All that should come back is the lines of the data below from the one containing "Open the Action menu" to the one containing "Given: Click help", inclusive, exactly as they stand.

*** Record excerpts ***

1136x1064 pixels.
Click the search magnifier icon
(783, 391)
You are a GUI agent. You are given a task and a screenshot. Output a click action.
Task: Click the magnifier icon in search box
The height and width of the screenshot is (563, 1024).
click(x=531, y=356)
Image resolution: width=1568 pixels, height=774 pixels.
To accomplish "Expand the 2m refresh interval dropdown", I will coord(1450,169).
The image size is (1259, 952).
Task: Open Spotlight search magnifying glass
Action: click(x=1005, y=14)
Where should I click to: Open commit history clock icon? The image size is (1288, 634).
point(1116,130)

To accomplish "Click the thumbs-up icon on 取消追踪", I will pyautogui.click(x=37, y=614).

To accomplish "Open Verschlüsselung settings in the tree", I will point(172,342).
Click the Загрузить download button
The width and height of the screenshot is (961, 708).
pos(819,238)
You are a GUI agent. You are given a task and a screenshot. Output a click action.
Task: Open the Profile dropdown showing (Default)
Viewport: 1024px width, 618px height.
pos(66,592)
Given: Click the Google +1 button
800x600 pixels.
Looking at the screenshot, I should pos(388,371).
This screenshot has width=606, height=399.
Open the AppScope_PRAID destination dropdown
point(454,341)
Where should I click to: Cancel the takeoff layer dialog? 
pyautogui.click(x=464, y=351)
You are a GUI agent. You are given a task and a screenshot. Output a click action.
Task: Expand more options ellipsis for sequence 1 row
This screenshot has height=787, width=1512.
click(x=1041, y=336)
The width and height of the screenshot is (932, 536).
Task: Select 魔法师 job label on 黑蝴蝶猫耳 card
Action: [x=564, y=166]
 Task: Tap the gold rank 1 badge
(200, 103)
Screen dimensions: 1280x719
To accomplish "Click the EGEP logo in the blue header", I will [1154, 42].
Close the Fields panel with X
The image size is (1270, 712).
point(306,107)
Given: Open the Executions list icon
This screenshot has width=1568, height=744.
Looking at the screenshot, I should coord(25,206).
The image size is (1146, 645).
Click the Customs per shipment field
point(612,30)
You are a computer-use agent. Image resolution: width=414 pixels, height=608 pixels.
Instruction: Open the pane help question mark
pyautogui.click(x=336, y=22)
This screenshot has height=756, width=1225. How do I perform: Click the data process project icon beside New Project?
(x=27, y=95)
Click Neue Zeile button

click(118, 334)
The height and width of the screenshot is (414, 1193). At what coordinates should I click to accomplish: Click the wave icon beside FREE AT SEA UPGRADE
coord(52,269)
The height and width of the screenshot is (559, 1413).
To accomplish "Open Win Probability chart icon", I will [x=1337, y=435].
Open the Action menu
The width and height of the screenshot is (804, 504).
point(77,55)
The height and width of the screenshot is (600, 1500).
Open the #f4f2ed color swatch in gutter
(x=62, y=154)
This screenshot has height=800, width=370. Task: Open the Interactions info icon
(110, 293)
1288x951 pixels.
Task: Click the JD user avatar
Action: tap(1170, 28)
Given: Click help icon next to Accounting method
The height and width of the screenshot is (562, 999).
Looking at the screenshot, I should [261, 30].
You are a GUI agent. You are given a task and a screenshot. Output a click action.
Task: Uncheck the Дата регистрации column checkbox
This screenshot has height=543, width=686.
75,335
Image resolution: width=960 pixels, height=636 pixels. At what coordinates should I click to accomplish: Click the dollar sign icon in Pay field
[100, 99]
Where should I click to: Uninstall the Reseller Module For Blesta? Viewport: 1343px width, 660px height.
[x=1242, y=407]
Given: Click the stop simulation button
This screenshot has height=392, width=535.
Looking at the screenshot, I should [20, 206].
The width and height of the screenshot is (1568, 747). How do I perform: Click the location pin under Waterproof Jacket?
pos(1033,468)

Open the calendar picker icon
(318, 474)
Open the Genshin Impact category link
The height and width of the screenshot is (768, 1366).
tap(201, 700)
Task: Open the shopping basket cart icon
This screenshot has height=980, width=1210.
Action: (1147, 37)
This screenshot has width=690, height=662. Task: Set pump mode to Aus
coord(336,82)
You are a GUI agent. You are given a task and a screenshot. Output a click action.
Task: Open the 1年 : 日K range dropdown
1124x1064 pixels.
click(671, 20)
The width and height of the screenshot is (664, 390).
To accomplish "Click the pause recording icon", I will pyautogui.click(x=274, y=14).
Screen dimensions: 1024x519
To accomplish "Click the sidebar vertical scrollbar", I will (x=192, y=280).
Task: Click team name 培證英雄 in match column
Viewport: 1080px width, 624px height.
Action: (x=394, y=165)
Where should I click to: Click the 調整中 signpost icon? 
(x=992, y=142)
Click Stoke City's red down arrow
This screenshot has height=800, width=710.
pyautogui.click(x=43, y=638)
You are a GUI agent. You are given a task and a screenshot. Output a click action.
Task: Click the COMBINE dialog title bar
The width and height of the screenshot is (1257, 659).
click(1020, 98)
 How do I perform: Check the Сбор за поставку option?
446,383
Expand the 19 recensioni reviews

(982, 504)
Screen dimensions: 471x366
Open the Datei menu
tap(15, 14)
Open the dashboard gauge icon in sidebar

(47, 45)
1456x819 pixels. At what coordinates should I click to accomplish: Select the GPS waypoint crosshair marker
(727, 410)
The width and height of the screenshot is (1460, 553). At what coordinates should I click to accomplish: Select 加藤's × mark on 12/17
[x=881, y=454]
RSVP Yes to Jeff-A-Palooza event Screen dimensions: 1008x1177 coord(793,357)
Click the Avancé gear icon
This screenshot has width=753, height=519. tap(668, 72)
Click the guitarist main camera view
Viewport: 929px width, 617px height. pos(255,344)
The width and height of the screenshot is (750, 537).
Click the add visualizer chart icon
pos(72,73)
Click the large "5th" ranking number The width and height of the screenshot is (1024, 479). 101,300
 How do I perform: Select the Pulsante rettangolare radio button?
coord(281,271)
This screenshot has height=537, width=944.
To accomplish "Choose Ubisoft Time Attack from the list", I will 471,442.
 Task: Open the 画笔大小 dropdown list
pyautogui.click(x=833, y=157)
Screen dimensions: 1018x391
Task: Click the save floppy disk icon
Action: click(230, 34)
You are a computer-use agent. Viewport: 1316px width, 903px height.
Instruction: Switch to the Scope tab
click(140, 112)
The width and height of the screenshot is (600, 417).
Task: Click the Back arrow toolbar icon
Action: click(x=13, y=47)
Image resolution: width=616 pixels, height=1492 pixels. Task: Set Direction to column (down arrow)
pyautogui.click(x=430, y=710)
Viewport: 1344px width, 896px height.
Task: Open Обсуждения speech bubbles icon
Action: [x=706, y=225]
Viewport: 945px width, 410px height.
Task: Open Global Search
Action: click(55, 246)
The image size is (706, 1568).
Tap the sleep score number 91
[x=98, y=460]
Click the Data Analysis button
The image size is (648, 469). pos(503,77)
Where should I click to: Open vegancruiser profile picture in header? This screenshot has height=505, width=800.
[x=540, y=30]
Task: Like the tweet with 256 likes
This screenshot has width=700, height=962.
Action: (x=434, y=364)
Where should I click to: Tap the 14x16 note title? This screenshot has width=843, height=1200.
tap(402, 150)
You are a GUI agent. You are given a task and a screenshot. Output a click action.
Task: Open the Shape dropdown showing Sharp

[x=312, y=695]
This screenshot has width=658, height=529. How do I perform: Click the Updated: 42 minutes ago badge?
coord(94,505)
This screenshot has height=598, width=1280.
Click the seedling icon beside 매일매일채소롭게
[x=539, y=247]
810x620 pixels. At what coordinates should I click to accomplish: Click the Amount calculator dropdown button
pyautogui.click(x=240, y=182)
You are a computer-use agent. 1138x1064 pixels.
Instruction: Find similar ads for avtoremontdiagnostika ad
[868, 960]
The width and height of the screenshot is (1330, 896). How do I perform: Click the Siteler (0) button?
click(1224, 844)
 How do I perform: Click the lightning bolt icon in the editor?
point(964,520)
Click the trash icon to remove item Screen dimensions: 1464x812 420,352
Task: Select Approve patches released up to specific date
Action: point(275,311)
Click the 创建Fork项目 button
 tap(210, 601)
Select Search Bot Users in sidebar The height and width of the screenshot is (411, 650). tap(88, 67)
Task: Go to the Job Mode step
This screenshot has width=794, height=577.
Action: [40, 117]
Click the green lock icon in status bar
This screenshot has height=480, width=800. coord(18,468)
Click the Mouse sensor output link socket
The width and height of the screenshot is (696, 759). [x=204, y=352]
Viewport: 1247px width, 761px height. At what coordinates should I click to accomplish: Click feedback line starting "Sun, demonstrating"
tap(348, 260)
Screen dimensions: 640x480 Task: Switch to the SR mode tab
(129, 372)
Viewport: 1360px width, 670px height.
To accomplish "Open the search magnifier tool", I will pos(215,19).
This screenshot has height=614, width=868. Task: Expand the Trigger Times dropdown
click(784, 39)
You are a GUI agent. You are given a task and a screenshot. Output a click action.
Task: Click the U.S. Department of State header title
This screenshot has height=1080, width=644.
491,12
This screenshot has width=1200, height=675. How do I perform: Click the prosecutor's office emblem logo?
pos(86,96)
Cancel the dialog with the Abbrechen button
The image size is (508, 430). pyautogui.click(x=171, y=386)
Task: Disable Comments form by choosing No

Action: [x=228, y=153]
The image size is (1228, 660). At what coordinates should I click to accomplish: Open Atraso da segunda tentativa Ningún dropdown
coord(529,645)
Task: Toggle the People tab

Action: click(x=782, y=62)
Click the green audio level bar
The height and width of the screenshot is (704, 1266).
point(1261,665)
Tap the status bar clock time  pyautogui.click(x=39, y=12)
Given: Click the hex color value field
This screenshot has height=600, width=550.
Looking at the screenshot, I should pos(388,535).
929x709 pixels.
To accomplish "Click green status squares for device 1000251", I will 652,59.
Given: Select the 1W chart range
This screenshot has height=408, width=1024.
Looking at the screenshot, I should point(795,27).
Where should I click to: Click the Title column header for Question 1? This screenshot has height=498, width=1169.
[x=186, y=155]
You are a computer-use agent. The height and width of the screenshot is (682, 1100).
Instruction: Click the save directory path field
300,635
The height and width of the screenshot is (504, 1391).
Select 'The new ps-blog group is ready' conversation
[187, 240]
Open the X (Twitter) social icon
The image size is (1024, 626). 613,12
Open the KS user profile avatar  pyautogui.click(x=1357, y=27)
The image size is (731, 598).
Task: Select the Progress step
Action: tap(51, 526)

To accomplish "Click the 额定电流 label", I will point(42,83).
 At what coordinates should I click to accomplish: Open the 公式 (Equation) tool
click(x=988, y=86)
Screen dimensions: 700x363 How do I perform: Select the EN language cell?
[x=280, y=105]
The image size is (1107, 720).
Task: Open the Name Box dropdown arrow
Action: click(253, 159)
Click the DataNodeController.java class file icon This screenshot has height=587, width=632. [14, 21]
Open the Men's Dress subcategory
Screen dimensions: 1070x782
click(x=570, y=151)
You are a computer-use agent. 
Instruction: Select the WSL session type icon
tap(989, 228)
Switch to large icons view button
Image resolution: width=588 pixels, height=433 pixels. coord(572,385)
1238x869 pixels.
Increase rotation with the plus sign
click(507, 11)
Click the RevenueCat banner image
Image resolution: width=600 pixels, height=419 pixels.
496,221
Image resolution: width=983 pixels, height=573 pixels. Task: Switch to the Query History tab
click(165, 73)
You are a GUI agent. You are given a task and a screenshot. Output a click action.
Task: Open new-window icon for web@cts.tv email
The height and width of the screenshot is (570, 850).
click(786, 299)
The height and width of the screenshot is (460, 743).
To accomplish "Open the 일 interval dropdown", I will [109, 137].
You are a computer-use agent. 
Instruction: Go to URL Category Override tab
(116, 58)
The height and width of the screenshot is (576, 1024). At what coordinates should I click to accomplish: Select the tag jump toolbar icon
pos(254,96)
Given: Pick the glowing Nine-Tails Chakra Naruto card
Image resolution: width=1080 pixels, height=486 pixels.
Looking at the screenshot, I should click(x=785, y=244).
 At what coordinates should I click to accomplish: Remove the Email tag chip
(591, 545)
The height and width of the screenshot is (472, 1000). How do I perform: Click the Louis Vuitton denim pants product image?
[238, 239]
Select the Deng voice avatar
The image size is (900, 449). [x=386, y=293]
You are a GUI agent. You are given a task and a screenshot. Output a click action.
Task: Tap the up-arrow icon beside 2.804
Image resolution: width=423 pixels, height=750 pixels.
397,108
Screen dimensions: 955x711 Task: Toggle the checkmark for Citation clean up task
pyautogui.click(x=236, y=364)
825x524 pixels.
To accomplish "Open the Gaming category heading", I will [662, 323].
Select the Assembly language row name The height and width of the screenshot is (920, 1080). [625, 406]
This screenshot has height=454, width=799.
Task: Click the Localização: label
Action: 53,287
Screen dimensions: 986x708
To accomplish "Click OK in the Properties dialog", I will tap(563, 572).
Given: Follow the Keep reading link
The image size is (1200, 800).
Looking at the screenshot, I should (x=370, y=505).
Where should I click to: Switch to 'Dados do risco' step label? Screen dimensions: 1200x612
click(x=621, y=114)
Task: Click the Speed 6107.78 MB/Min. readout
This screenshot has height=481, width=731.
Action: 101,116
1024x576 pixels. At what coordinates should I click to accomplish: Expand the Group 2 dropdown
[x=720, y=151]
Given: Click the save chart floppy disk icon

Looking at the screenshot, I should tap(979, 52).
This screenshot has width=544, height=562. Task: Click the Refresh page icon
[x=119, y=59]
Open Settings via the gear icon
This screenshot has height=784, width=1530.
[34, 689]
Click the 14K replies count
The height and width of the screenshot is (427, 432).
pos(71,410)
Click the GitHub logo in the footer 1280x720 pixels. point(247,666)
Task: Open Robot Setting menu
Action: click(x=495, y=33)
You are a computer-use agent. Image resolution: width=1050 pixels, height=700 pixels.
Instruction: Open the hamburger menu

***

> **The answer**:
Open the Action menu
The width and height of the screenshot is (804, 504).
point(77,55)
The height and width of the screenshot is (600, 1500).
Open the #f4f2ed color swatch in gutter
(x=62, y=154)
This screenshot has height=800, width=370. Task: Open the Interactions info icon
(110, 293)
1288x951 pixels.
Task: Click the JD user avatar
Action: tap(1170, 28)
Given: Click help icon next to Accounting method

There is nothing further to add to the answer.